The Python Library Reference documents the large number of modules that come with the standard distribution. For scientific computing, the most-used information is in the first five chapters (though chapter 8 on "The Python Profiler" will also be useful if you need to fine-tune your code for performance). Print just these chapters; keep an electronic version of the whole reference handy in case you need other chapters. The first chapter documents important elements of Python's built-in capability; you should at least skim this chapter soon after you familiarize yourself with Python. Then skim the table of contents so you'll know where to find other information as the need arises.
The Python Language Reference provides a terse technical description of the language.
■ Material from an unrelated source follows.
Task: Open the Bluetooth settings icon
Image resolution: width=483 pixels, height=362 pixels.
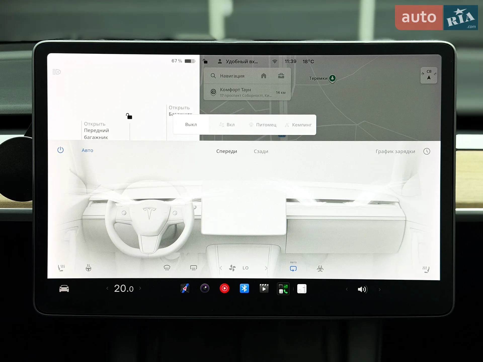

It is not as useful as the other core documents and you needn't even crack its cover to start being productive with Python. But it will occassionally come in handy to help you understand some details of the language. In particular, in the likely event that you find yourself doing object-oriented programming with Python, you will find its coverage of "Special method names" (section 3.3) handy to help you make your custom Python classes implement standard behaviors.
Mentioned above, this terse summary of the language is indispensable. A shorter, bare-minimum reference is also available at O'Reilly's Python Quick Reference to Useful Commands.